La conquête de Khaybar permit au Messager de démontrer son talent unique à reconnaître le potentiel, les qualités et les défauts de chaque croyant. Quand le siège fut prolongé, il déclara: «Demain, je donnerai l'étendard à un être qui aime Dieu et Son Messager et qui est aimé d'eux.»[3] Ceci était un grand honneur, et tous les Compagnons espéraient sincèrement l'obtenir. Il le remit à Ali, malgré son jeune âge, en raison de ses grands talents militaires et de ses qualités de chef. Il prit l'étendard et conquit la redoutable forteresse de Khaybar.

Tous ceux à qui le Messager avait donné un poste l'avait accompli avec succès. Par exemple, il décrivait Khalid ibn Walid comme étant «une épée de Dieu»[4]; Khalid ne fut jamais battu. En plus de grands soldats et d'invincibles commandants tels que Qa'qa'a, Hamza et Sa'd, le Messager nomma Usama ibn Zayd comme commandant d'une grande armée comprenant des leaders musulmans comme Abou Bakr, Omar, Othman, Talha et Sa'd ibn Abi Waqqas. Usama était un jeune d'environ 17 ans, fils de Zayd, l'esclave noir affranchi du Messager. Son père avait commandé l'armée musulmane à Mu'ta contre les Byzantins et y était tombé martyr.

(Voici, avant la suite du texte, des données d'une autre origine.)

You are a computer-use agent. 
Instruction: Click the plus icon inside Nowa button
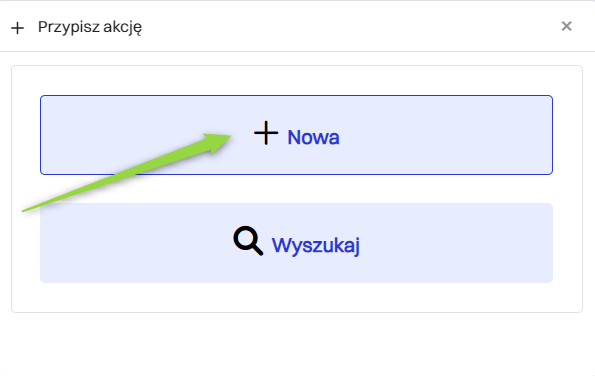(x=266, y=133)
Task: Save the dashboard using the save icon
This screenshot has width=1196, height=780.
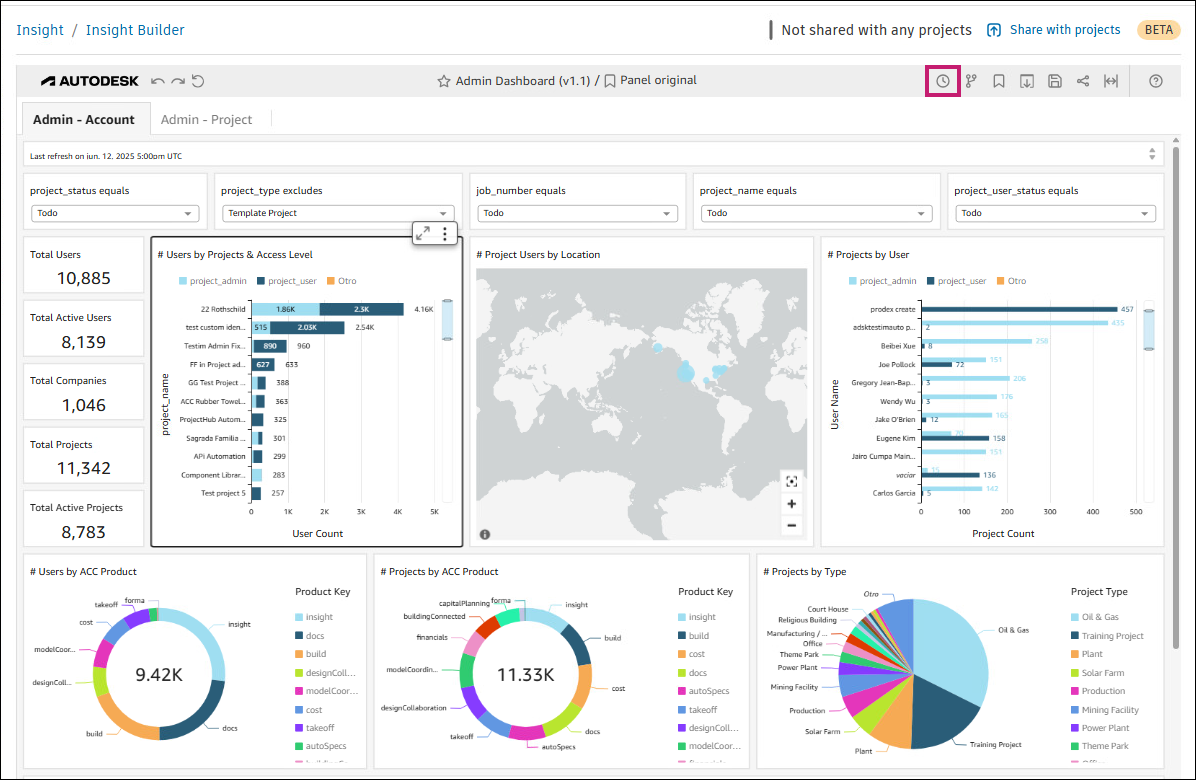Action: click(x=1055, y=80)
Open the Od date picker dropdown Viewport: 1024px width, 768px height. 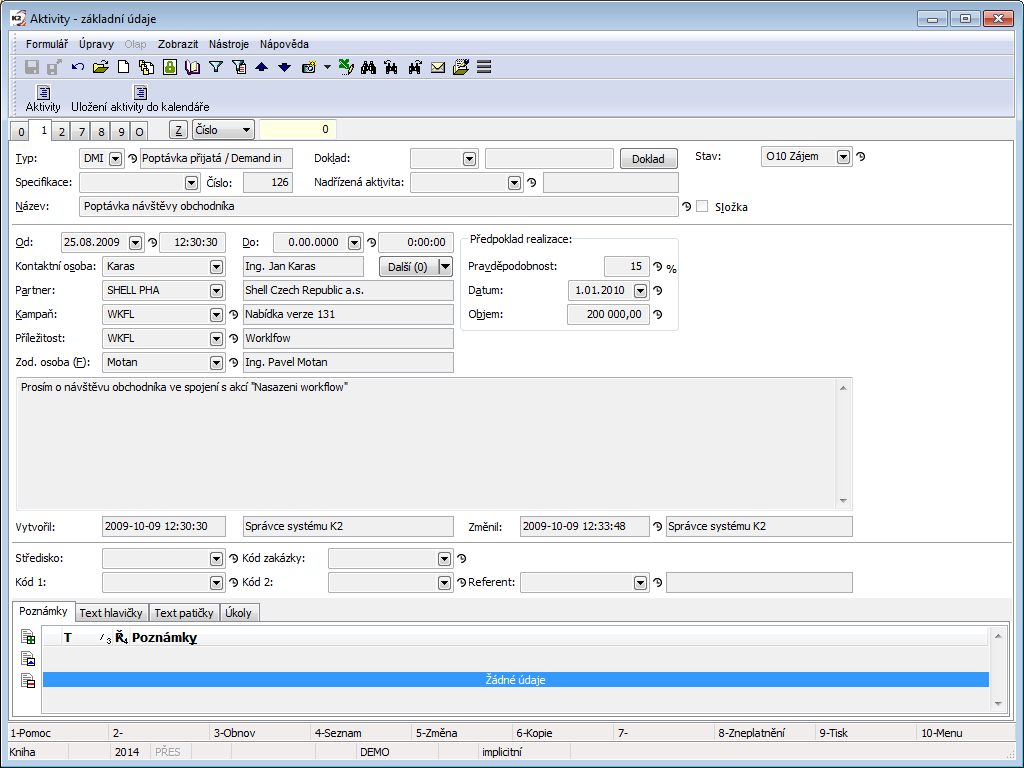pyautogui.click(x=136, y=243)
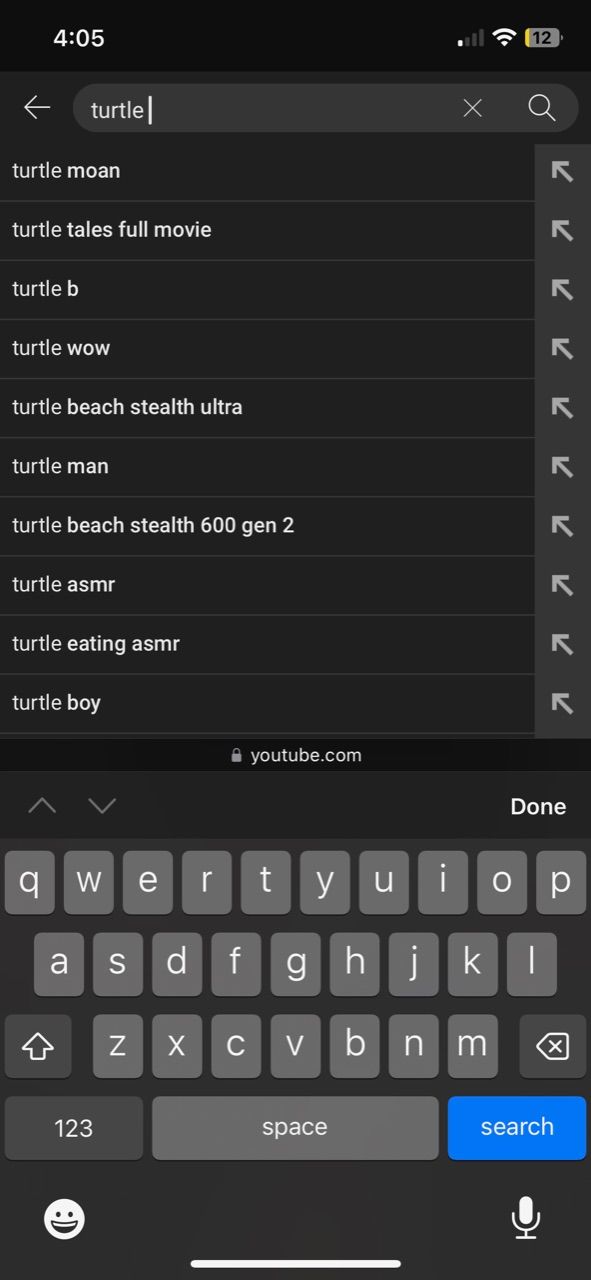Screen dimensions: 591x1280
Task: Fill in 'turtle moan' using its arrow icon
Action: 563,172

Le Messager avait 25 ans quand il se maria avec Khadija bint Khuwaylid, une veuve de quinze ans son aînée. Il n'épousa aucune autre femme jusqu'à sa mort qui survint durant la dixième année de sa Prophétie. Tous ses mariages suivants, après l'âge de 53 ans, étaient directement liés à sa mission. L'une des raisons importantes pour cela était que chaque femme avait un caractère et un tempérament différents, et pouvait donc communiquer à d'autres femmes musulmanes toutes les règles islamiques concernant les femmes. Chacune servait de guide et d'enseignante pour le genre féminin. Même de grands personnages dans les générations suivantes tels que Masruq, Tawus ibn Kaysan et Ata ibn Rabah profitèrent beaucoup de leur savoir. La science du hadith en particulier doit beaucoup à Aïcha, qui rapporta plus de 5000 hadiths du Messager et fut un grand juriste.

Les événements ultérieurs prouvèrent combien sages et pertinents furent les choix du Messager dans tous les domaines.


[1] Muslim, "Musafirin," 294; Ibn Hanbal, Musnad, 4:112.
[2] Muslim, "Fadha'il as-Sahaba," 131.
[3] Bukhari, "Fadha'il al-Ashab," 9; Muslim, "Fadha'il as-Sahaba," 34.
[4] Bukhari, "Fadha'il al-Ashab," 25.